# [EXCERTO DO TEXTO]
========

SMS 504. Pedragosa à chuva


14 março 2013

Sempre detestei a crónica dos passarinhos. Refiro-me aos apontamentos líricos sobre o céu azul, as ondas do mar, os rebentos verde-claro da Primavera e outras delícias com que a prosa dos jornais e revistas se enche aos fins de semana, para se fugir da realidade. A poesia da província está repleta desses enlevos românticos, em que o recanto do nosso quarto permite imaginar que o mundo é apenas a ampliação dos nossos malmequeres. Confesso, detesto esse tipo de apontamento. Fujo dele, amo por demais as pessoas da minha terra e do meu país, para incitar a que adormeçam a sua sede de justiça e de verdade.

========

(Dados de localização de alvos)

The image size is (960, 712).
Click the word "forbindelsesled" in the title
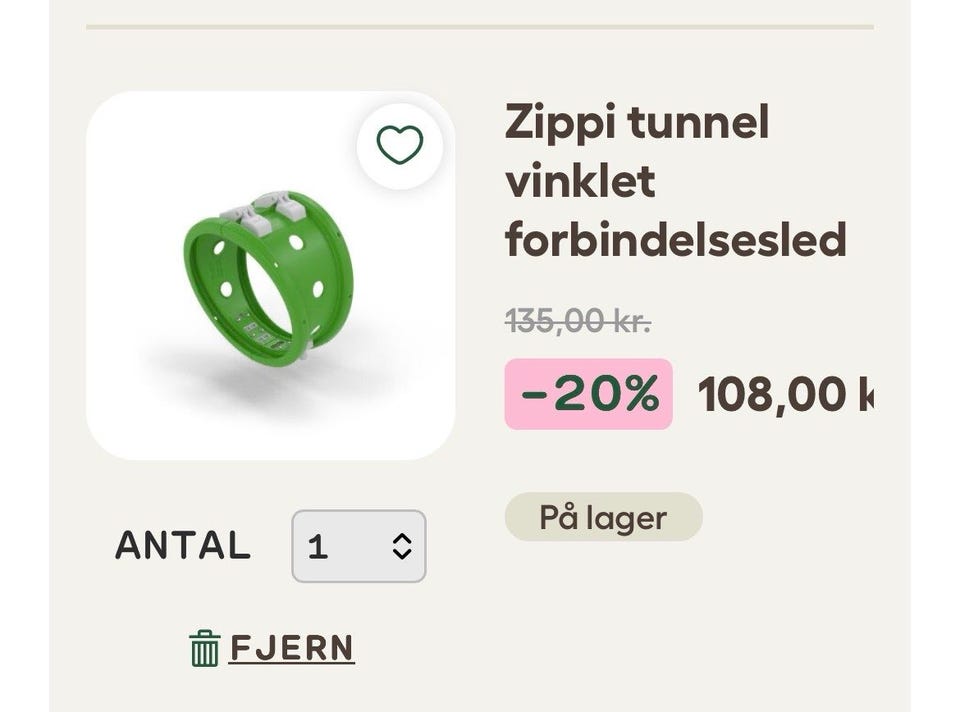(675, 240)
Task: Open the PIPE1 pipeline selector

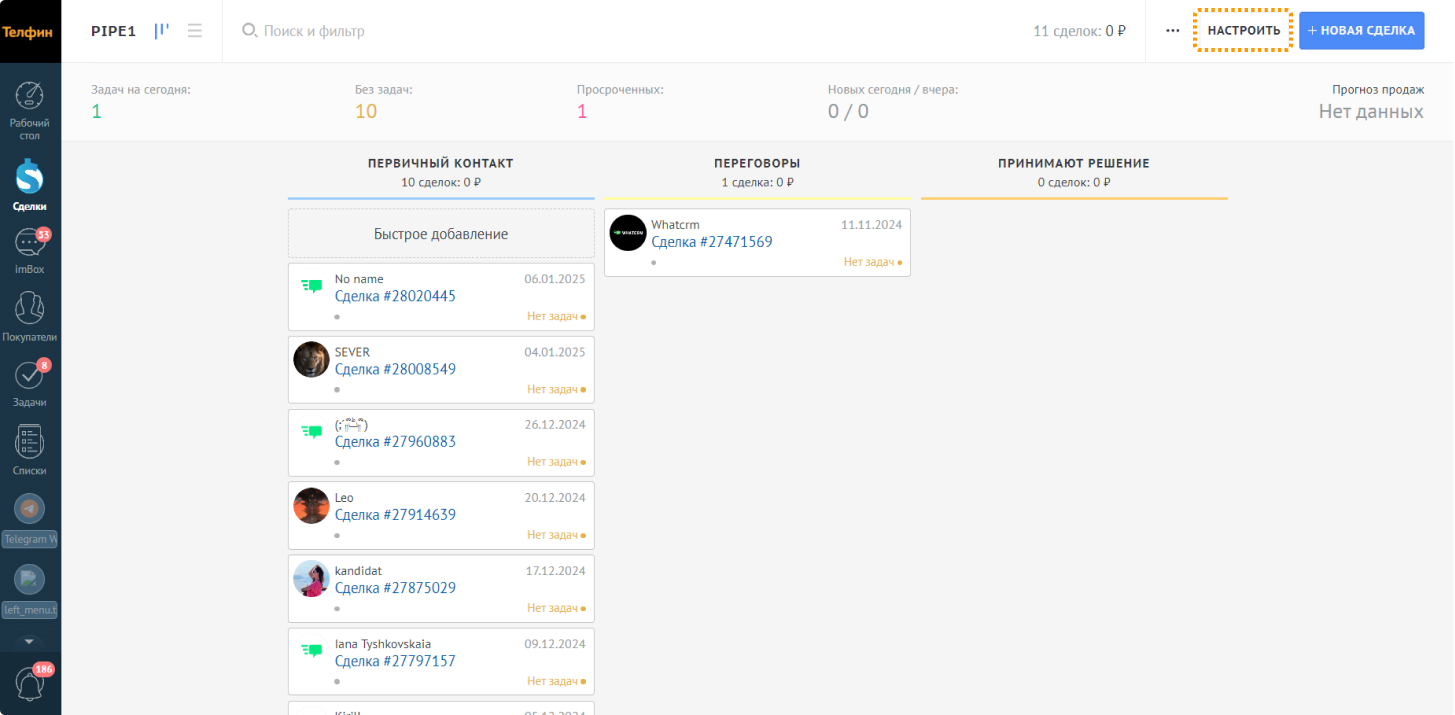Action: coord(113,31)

========

# [EXERCÍCIOS]
A: Apresente uma síntese do excerto em duas frases.
B: De acordo com o excerto, em que altura a prosa dos jornais e revistas se enche desses apontamentos líricos?

# [RESPOSTAS ESCRITAS]
A: O excerto manifesta uma aversão antiga à "crónica dos passarinhos", ou seja, aos apontamentos líricos sobre o céu azul, o mar e a Primavera com que a prosa dos jornais e revistas se enche aos fins de semana para fugir da realidade. Declara-se que se foge desse tipo de apontamento por amor às pessoas da terra e do país, para não as incitar a adormecer a sua sede de justiça e de verdade.

B: Aos fins de semana.